Expanding mandate and rising personal stakes
The Splunk CISO Report AI era underscores how the role itself is evolving.
Nearly four out of five CISOs report their role has become significantly more complex. More than three quarters now worry about personal liability for security incidents, up sharply from the previous year.
AI governance and risk management are now core responsibilities for almost all respondents. More than four out of five also oversee secure software development practices, including DevSecOps.
The CISO is no longer confined to technical defence. The role intersects with compliance, enterprise risk and board-level accountability.
Talent remains central despite automation
Despite rapid AI adoption, human capital remains a priority.
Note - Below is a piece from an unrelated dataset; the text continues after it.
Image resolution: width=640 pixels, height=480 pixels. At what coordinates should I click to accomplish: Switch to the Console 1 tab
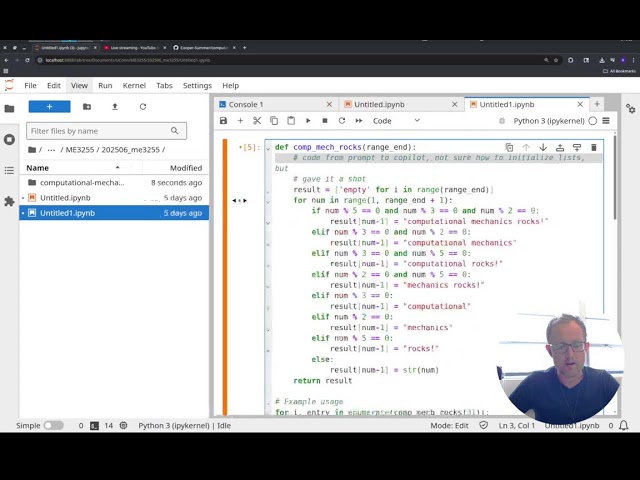coord(246,104)
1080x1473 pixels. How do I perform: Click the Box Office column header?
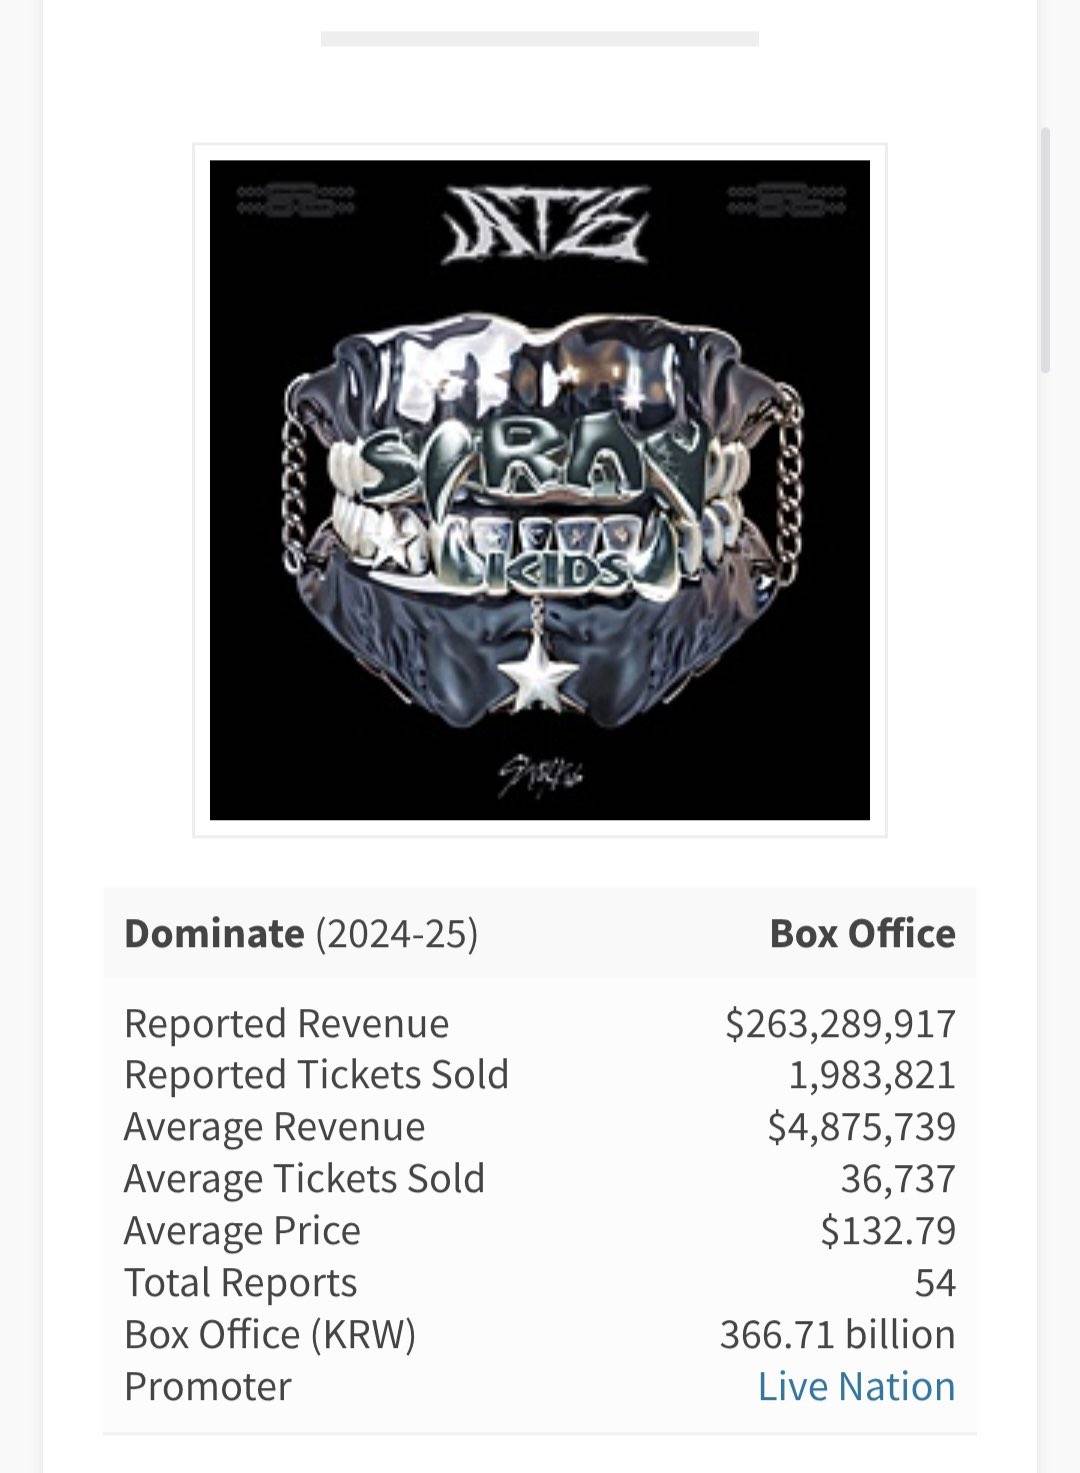click(x=862, y=933)
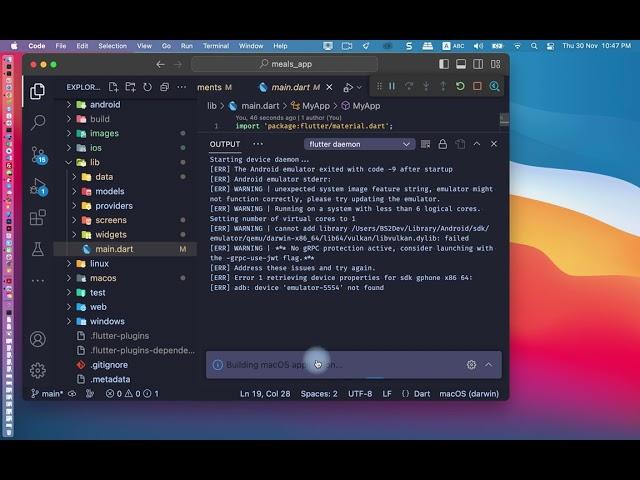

CISOs report that closing skills gaps depends on:
Upskilling existing teams
Hiring new full-time staff
Engaging contractors
The report suggests that AI enhances productivity but does not replace human judgement. Tasks such as threat hunting and contextual analysis still require human insight.
Security as shared accountability
Collaboration across the C-suite is emerging as a resilience driver.
The report notes:
62% see joint accountability as essential for key security initiatives
55% link shared ownership to security budgeting success
49% say access to security-relevant data improves through cross-functional cooperation
Security is increasingly framed as a business enabler rather than a cost centre.
Metrics such as Mean Time to Detect and Mean Time to Respond are used to communicate return on investment and operational impact to leadership.
Burnout and operational strain
The Splunk CISO Report AI era also highlights internal pressure within security teams.
Nearly two-thirds report moderate to significant burnout. Primary stressors include:
High alert volumes, cited by 98%
False alerts, cited by 94%
Tool fatigue, cited by 79%
To reduce strain, CISOs are consolidating security data into unified views and using data-driven narratives to explain risk in business terms.
However, barriers to cross-departmental data sharing remain:
91% cite data privacy concerns
76% report high storage costs
70% mention lack of shared data visibility
From risk management to resilience leadership
The Splunk CISO Report AI era frames the modern CISO as a strategic leader navigating AI acceleration, threat complexity and governance pressure.
The survey, conducted by Oxford Economics in July and August 2025, included CISOs across multiple regions and industries. The findings indicate that digital resilience now depends on three pillars:
Thoughtful AI integration
Strong human capability
Enterprise-wide collaboration
As AI reshapes both attack surfaces and defence strategies, the report suggests that resilience will hinge less on isolated tools and more on coordinated leadership and informed decision-making across the organisation.